An opposition MP at the centre of a sex and drugs scandal was placed under investigation on Thursday.
Prosecutors said Cosimo Mele, a former member of the Catholic, centrist UDC party, was being investigated for drug pushing.
Mele was caught out after a prostitute with whom he spent the night at a luxury Rome hotel overdosed on cocaine and had to be taken to hospital.
The prostitute has told investigators that the 50-year-old MP supplied her and a girlfriend who joined them at the hotel with the drugs.
She also told them Mele failed to help her when she fell ill, an accusation which could complicate the MP's position.

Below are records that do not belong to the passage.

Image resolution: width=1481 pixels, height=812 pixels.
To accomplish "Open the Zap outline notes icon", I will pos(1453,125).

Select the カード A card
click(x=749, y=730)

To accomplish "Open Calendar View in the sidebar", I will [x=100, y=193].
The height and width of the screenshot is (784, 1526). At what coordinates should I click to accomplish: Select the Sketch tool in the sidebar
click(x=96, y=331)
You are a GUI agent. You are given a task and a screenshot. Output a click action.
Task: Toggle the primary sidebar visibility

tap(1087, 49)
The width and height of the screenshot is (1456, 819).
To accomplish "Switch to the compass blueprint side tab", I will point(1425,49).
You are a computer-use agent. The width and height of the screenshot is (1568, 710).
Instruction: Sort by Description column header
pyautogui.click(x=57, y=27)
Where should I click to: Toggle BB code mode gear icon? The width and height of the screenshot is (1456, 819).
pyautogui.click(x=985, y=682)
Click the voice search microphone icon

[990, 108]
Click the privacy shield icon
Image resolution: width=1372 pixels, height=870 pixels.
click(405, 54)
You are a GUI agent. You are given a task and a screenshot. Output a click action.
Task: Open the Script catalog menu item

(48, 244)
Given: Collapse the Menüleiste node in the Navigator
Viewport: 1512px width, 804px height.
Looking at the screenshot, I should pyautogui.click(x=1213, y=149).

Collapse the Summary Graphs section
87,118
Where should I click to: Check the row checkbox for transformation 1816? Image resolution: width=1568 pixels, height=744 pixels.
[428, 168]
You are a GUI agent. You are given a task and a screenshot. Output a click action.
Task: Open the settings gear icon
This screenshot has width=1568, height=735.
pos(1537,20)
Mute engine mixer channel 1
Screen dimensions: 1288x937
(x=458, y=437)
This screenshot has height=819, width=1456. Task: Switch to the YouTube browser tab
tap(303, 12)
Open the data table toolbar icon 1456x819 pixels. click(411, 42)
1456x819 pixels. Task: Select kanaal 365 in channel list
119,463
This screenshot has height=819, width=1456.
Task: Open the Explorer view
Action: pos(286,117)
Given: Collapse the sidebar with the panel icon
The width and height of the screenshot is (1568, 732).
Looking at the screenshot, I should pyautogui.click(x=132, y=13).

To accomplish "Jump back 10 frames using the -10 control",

Mele, who is married with three children, denies taking drugs and says he was the one who insisted the girl seek medical help.
The southern lawmaker resigned from the UDC party in disgrace after his Friday night antics became public.
The incident was a major embarrassment for the small party, which espouses family values and is currently pressing for MPs to take drug tests.
Mele, who has campaigned in the past on the need to "defend our Christian values and identity", is one of the advocates of the drug-testing policy.
But the UDC also drew ridicule and indignation when its leader Lorenzo Cesa suggested Italy's highly-paid politicians be given a rise to allow their wives to join them in Rome.
"The life of an MP is hard and solitude is a very serious thing," Cesa said.
The incident was not the first run-in with the law for Mele, who is also a construction businessman.
He was arrested in 1999 while serving as deputy mayor of his hometown of Carovigno in Puglia for allegedly taking kickbacks on public works contracts. A trial is still under way.
MP AND PROSTITUTE TELL DIFFERENT STORIES.
Mele said in interviews published earlier this week that "I didn't take drugs and it wasn't a threesome".
He said he was introduced to the prostitute by friends while dining at a restaurant.
"We hit it off... I didn't even know she was a prostitute," Mele said.
"I only realised later. I didn't exactly pay her. Instead I gave her a present - some money," he said.
The lawmaker went with the woman to the Hotel Flora on Via Veneto, which features in Fellini's 1960 classic La Dolce Vita.
He says that she called a friend to join them in their suite and that he watched television while they chatted.
He claims to have been sleeping when the two starting sniffing cocaine.
"When we were alone again, she (the prostitute) began to feel bad. She seemed to be hallucinating. She didn't want me to but I did what I thought was right and immediately called an ambulance. Before that, I called reception to see if there was a doctor around," the MP told Rome daily Il Messaggero.
In another interview with the Corriere della Sera, Mele said that he was "proud" of himself.
"I realised when I called the ambulance that my name could come out. A lot of other men would have just taken off," said the MP.
He admitted he was worried about how his second wife, who is heavily pregnant, would take it all.
The prostitute, meanwhile, told reporters that Mele was lying.
She told La Repubblica daily that she and her friend spent the night with Mele and that "nobody slept".
When asked if Mele had called her an ambulance when she fell ill, she replied: "You must be joking. He tried to grab my cellphone out of my hands. I called my companion and my brother for help".
The UDC said Mele's behaviour was "contrary to party values".
The party went ahead with a "symbolic" anti-drugs demonstration on Wednesday which involved voluntary drug testing for MPs outside parliament.
A cult TV show caused uproar last year by exposing allegedly widespread drug use in parliament.
The show Le Iene secretly tested 50 MPs for drugs, revealing that one in three had apparently taken them in the preceding 36 hours.
Twelve tested positive for cannabis and four for cocaine, Le Iene said.
The prank never aired because of protests by MPs who claimed their privacy had been violated.